Как получалось, что англичанам сходили с рук все их предвзятые мнения? Во-первых, они, бесспорно, доминировали на островах, и их мало интересовало, что думают другие. Во-вторых, к XIX веку они владели самой преуспевающей империей в мире, которая ярко демонстрировала, каких результатов можно добиться благодаря практичности и самодисциплине англосаксов: отсюда следовало, что лучший выход для эмоциональных кельтов — выработать в себе эти качества, а не носиться с сентиментальными экскурсами в историю некоего изолированного народа. И в-третьих, у многих кельтов был комплекс неполноценности по отношению к родным местам. «Земля моих отцов, — говорил валлийский поэт Дилан Томас, — отцам пусть остается». Отвращение к самому себе — вещь живучая. В романе «На игле» один из наркоманов Ирвина Уэлша говорит другому:
«Чего винить англичан в том, что они сделали нас своей колонией. Я ничего против англичан не имею. Они просто болваны. А мы не сумели даже выбрать приличную, здоровую нацию, чтобы она нас завоевала. Мы не смогли даже этого. Нами правят изнеженные болваны. И во что мы превращаемся? В самых что ни на есть, ети его, подонков. В самых жалких, презренных, убогих и несчастных высерков, которых когда-либо производили на свет божий».

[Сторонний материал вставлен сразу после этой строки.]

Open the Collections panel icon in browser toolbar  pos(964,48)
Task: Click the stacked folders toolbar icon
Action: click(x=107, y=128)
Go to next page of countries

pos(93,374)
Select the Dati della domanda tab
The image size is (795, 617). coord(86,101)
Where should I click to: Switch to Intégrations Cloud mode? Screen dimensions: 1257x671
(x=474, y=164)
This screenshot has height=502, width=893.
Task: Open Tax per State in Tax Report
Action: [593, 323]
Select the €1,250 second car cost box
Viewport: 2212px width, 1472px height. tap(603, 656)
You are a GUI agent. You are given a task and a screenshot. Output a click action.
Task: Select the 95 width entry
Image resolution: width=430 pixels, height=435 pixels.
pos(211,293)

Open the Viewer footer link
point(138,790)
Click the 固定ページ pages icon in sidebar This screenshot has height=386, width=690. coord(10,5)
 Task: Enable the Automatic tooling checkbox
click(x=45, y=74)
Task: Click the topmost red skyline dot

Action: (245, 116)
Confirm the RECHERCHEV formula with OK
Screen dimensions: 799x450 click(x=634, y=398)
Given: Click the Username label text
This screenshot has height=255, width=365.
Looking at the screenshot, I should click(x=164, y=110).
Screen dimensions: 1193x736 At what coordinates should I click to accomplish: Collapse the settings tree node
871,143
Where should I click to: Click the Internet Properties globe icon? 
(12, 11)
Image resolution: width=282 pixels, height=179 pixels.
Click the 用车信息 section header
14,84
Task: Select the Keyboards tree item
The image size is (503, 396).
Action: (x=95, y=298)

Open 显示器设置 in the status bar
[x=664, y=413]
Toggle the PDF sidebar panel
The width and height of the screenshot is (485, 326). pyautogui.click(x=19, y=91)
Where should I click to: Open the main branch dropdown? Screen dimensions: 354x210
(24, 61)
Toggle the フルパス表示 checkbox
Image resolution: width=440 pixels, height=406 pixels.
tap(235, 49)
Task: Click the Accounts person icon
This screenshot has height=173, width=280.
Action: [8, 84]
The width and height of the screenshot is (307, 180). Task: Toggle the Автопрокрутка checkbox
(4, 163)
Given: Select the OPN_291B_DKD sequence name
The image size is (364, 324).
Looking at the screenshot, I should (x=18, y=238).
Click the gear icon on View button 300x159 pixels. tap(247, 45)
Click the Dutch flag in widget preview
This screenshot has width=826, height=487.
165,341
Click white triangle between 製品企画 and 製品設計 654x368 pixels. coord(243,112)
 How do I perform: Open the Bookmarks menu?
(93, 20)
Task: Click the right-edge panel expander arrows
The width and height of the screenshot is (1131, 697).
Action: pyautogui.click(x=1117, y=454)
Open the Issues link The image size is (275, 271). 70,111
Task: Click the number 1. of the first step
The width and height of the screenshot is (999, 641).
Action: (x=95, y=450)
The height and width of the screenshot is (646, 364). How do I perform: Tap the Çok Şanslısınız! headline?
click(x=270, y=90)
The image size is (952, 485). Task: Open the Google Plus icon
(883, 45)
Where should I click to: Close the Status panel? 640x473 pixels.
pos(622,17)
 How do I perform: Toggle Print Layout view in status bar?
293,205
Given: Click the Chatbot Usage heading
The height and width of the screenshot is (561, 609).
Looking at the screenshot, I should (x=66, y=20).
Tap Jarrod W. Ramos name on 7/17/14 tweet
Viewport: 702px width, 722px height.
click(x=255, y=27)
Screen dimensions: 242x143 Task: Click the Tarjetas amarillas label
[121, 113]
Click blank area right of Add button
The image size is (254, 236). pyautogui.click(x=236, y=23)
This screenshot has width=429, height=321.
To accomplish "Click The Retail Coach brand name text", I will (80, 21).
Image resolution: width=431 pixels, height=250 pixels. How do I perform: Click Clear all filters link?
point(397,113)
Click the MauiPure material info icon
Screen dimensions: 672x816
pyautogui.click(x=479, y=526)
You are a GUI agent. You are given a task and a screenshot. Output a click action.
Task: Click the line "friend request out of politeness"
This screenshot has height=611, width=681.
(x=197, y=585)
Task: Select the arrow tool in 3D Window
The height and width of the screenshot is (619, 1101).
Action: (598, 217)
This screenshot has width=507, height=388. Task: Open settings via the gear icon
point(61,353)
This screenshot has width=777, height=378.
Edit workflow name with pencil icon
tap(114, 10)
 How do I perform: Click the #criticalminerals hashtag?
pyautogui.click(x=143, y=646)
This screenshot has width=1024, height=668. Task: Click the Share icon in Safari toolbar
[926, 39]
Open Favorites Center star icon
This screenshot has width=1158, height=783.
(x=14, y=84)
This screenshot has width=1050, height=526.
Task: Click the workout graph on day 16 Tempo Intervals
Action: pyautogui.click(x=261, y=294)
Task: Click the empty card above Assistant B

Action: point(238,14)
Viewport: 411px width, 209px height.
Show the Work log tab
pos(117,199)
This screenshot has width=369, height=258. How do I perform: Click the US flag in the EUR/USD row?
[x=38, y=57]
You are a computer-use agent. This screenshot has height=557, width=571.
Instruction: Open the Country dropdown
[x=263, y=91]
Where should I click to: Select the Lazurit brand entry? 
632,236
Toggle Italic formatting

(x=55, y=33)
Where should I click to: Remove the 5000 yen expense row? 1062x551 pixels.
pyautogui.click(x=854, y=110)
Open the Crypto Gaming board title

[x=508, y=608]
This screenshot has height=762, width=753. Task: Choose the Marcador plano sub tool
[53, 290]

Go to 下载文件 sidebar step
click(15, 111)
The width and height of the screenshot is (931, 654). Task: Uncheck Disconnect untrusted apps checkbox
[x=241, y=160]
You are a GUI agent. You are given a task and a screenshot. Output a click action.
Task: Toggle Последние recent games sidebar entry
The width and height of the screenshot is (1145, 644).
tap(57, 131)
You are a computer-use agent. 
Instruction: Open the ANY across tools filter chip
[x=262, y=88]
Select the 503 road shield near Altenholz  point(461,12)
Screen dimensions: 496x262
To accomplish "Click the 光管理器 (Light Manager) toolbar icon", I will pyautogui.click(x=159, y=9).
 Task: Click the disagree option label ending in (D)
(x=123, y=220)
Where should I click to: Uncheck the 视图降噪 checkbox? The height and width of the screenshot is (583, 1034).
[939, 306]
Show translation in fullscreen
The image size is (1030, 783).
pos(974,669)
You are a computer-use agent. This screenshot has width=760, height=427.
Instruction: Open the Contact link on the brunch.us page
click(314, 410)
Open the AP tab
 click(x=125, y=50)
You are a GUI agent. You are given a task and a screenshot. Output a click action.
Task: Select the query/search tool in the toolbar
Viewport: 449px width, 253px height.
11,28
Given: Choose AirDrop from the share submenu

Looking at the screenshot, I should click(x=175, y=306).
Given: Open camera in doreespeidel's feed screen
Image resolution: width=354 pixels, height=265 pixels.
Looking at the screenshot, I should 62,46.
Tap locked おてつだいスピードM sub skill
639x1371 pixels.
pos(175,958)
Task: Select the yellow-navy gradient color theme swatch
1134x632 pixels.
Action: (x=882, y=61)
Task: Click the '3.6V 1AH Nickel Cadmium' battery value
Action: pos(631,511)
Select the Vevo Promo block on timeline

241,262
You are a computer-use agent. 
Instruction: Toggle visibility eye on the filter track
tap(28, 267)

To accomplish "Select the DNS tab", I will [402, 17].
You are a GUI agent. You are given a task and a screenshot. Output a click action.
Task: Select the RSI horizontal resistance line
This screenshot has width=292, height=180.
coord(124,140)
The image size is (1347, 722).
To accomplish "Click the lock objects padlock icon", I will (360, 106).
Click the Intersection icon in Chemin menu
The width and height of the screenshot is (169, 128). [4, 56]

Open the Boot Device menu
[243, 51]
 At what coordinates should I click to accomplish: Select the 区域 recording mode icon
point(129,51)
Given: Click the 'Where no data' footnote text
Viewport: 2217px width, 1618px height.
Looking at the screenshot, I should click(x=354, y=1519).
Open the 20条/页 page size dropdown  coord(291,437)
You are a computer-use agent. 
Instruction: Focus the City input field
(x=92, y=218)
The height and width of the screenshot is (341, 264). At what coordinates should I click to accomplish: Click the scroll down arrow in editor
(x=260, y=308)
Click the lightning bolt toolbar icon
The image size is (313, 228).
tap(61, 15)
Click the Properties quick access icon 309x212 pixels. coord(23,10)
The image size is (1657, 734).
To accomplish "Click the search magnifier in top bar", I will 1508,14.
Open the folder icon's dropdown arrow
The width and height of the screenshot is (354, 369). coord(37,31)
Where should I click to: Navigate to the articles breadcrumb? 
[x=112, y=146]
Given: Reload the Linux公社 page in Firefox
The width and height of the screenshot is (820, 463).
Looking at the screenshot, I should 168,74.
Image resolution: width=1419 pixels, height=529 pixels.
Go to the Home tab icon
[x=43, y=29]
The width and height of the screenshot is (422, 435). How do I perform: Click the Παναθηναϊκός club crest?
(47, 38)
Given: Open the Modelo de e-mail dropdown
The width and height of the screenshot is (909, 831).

Англосаксонской империи кельты могли противопоставить лишь исчезающие культурные достижения: древняя цивилизация, к которой они якобы принадлежат, была культурой устной, и каких бы вершин ораторского искусства они ни достигли, их унесли с собой в могилу друиды. Шотландцы, вероятно, до сих пор не оправились от страшного удара, уязвившего их гордость, когда выяснилось, что герой кельтских мифов Фингал из «Песен Оссиана», которые якобы обнаружил Джеймс Макферсон, путешествуя по Шотландии в 1760 году, и которые, по утверждению историка Гиббона, свидетельствовали, «какую новизну природных добродетелей можно найти в простодушных каледонцах», — искусная подделка. Они остались с теми же изъявлениями чувств, что и у поэта У. Б. Йейтса, который в «Кельтских сумерках» пишет о «великой кельтской фантасмагории, значение которой не открыл ни один человек и не явил ни один ангел». Тем не менее сам Йейтс говорил, писал и читал по-английски и признавал, что «все, что я люблю, пришло ко мне через английский язык».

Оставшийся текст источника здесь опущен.